Sullivan, a Republican, was in Alaska’s capital Monday, for an annual address to the state Legislature in which he expressed optimism for Alaska’s future and touched on policy victories over the last year.

With crime a concern for many Alaskans, Sullivan said work remains in trying to ensure that communities are safe. He said the shooting at a Florida high school earlier this month that left 17 people dead had forced a national discussion on school safety.

He said he will evaluate proposals brought forward on the federal level aimed at preventing similar incidents in the future.

“However, as Alaskans, we understand how important our Second Amendment rights are,” he said. “We use firearms not only for self-defense but as a tool to feed our families. And in many ways we are unique from almost every other state in the nation on this issue.”

Both he and Walker expressed concern with proposals to raise the minimum age to buy a gun, citing the state’s hunting culture.

Teenagers hunt, Walker noted. “There’s no one-size-fits-all as far as I’m concerned,” Walker said. “It is a states’ rights issue, I believe, and we need to address it as Alaskans, what makes the most sense.”
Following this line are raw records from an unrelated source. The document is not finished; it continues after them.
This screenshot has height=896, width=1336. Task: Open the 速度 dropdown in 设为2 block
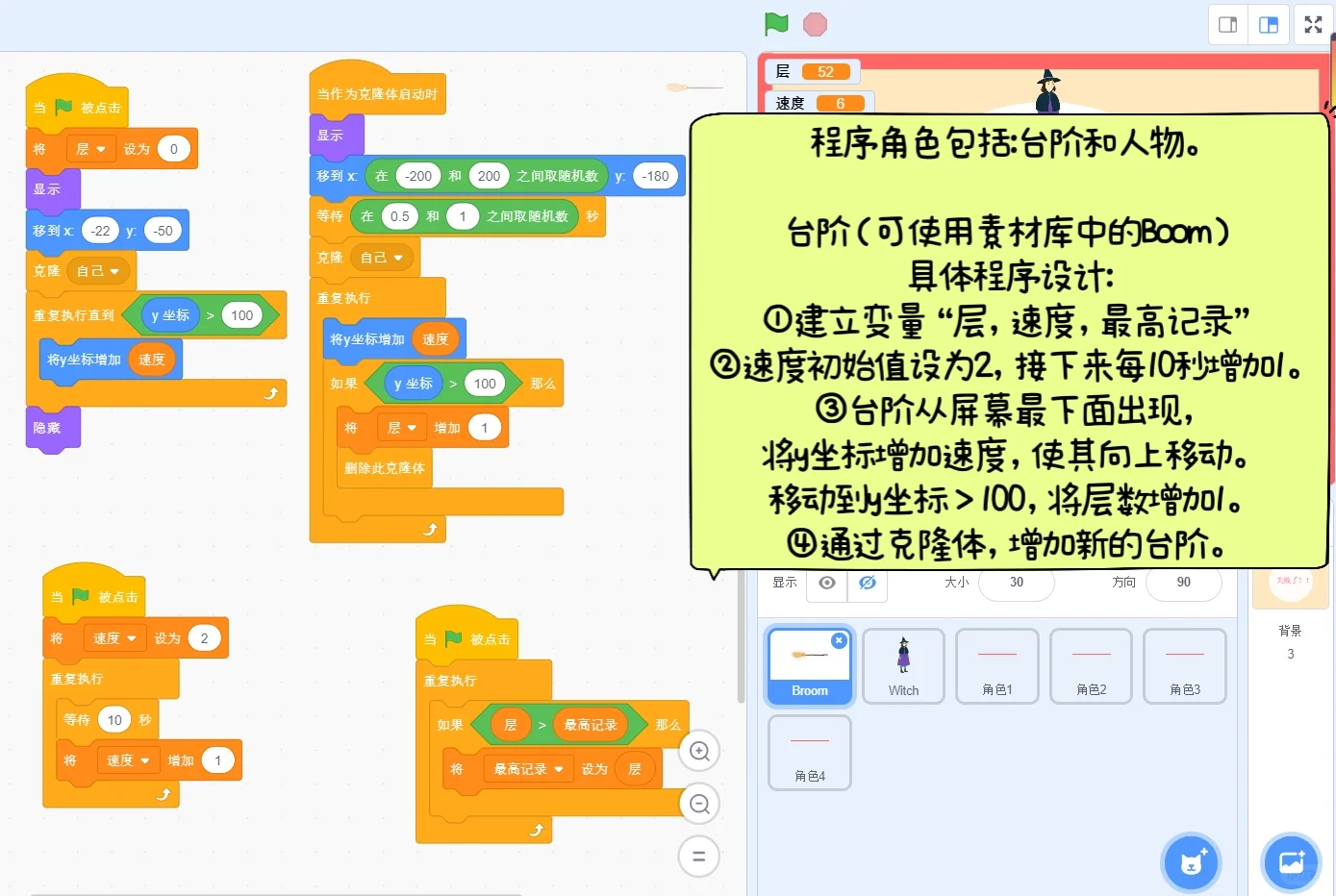click(x=115, y=637)
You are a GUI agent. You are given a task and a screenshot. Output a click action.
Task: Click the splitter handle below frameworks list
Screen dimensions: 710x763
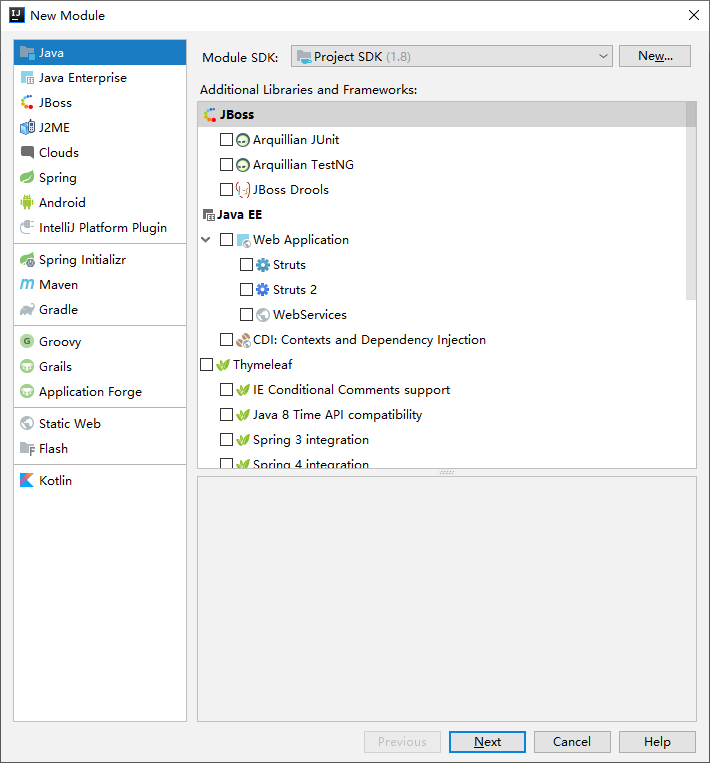447,472

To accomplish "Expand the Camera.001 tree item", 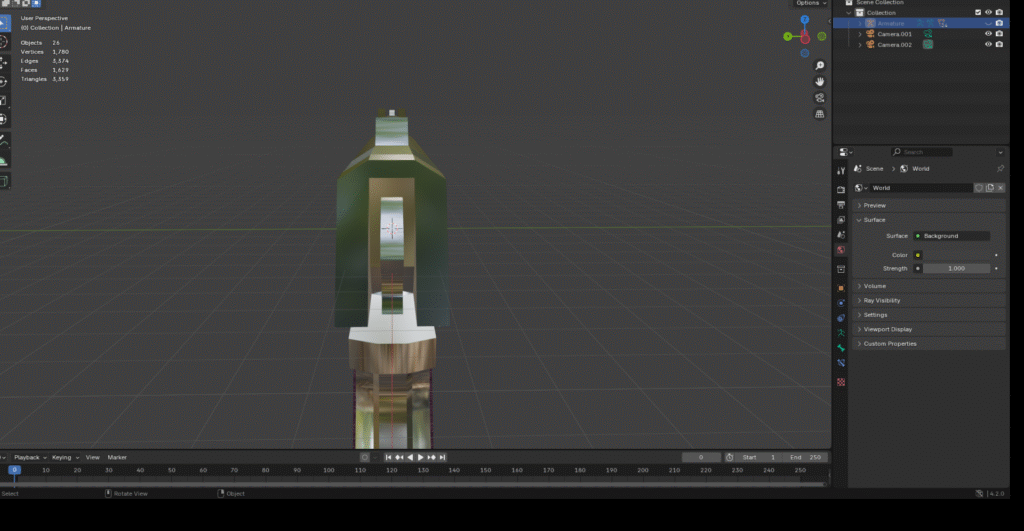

Sullivan told reporters he has doubts about the idea of arming teachers, which President Donald Trump has floated. He suggested that’s an issue that should be decided at the state, rather than the federal, level.

He also said the discussion about gun violence must go beyond guns, citing what he says has been a “hardening of our culture” over the last 40 years with violent movies and video games.

Sullivan said some might scoff at that or ridicule him as a “modern-day Tipper Gore.” Gore, in the 1980s, was part of an effort that pushed for parental warning labels on music with violent or sexually explicit lyrics.

But if that isn’t part of the discussion, “I think we’re really missing something,” he said.

He also said there is an opportunity to learn from what happened in the Florida shooting, including “red flags” that had been raised about the alleged shooter that may have been missed.